Recurrent Neural Networks and Hydrological Modeling

7. Recurrent Neural Networks and Hydrological Modeling#

In this chapter, the learning objectives are:

Define a recurrent neural network
Distinguish recurrent from convolutional neural networks
Discuss the forecasting of environmental time series
Define natural language processing
Know at least three algorithms to process time-series (Vanilla RNN, LSTM, GRU Attention)

The Exercises will help you to learn:

Implementing and training a recurrent neural network using [Keras].
Gain intuition on architecture design.
Cross-validate a recurrent neural network
Use a neural network to generate new data
Implementing an LSTM network for Hydrological Applications using [PyTorch]

This week’s exercises:

This exercise adapts Géron et al.’s Jupyter notebook exercises for chapter 15 (License) of his book “Hands-On Machine Learning with Scikit-Learn, Keras, and TensorFlow, 2nd Edition”.
Adapts a watershed modeling exercise developed by Yikui Zhang (ETH Zurich) for Profs. Nadav Peleg & Peter Molnar, which focuses on modeling the Gsteig catchment.
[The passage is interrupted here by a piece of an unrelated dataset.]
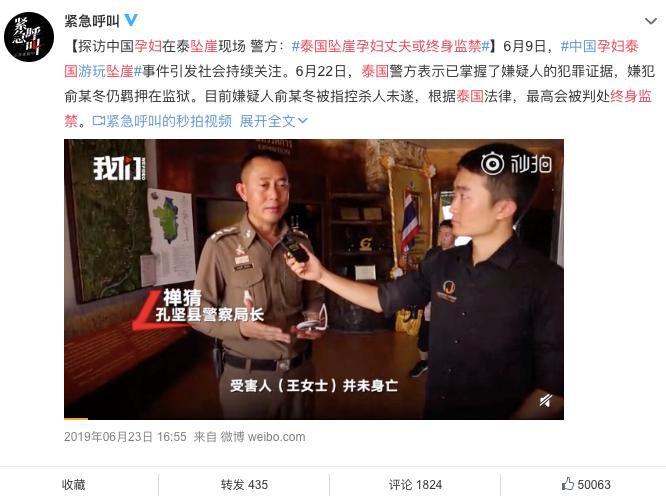Click the 紧急呼叫 profile avatar

(x=29, y=37)
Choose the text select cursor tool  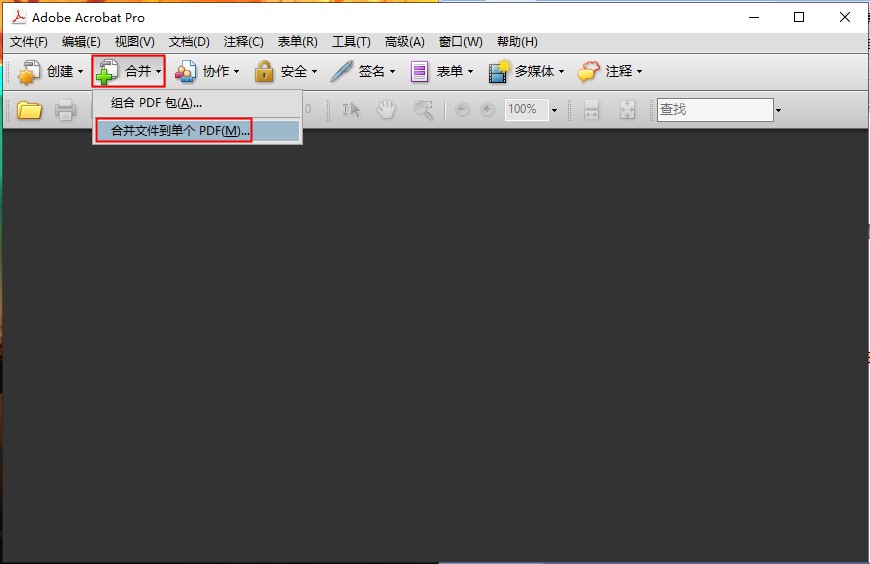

If you are struggling with some of the exercises, do not hesitate to:

Use a direct Internet search, or stackoverflow
Ask your neighbor(s), the teacher, or the TA for help
Debug your program, e.g. by following this tutorial
Use assertions, e.g. by following this tutorial

Way to go with the flow 😎🌧🌧🏄🌧🌧

If you’re done early, consider:

Giving feedback on how to improve this notebook (typos, hints, exercises that may be improved/removed/added, etc.) by messaging the teacher and TA(s) on Moodle
Working on your final project for this course.
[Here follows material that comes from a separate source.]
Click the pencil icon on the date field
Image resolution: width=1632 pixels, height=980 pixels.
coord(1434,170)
Final Project The final project’s goal is to answer a well-defined scientific question by applying one of the ML algorithms introduced in class on an environmental dataset of your choice (e.g., related to your Masters thesis or your PhD research).

Now that you found a large environmental dataset linked to a scientific question you are passionate about, which machine learning algorithm can you use to address it? Is it a classification, a regression, or a data exploration project?
How could you format the dataset to facilitate its manipulation in Python?
If you’re still hunting for a dataset of interest, consider browsing the list of benchmark datasets maintained by Pangeo and Kaggle.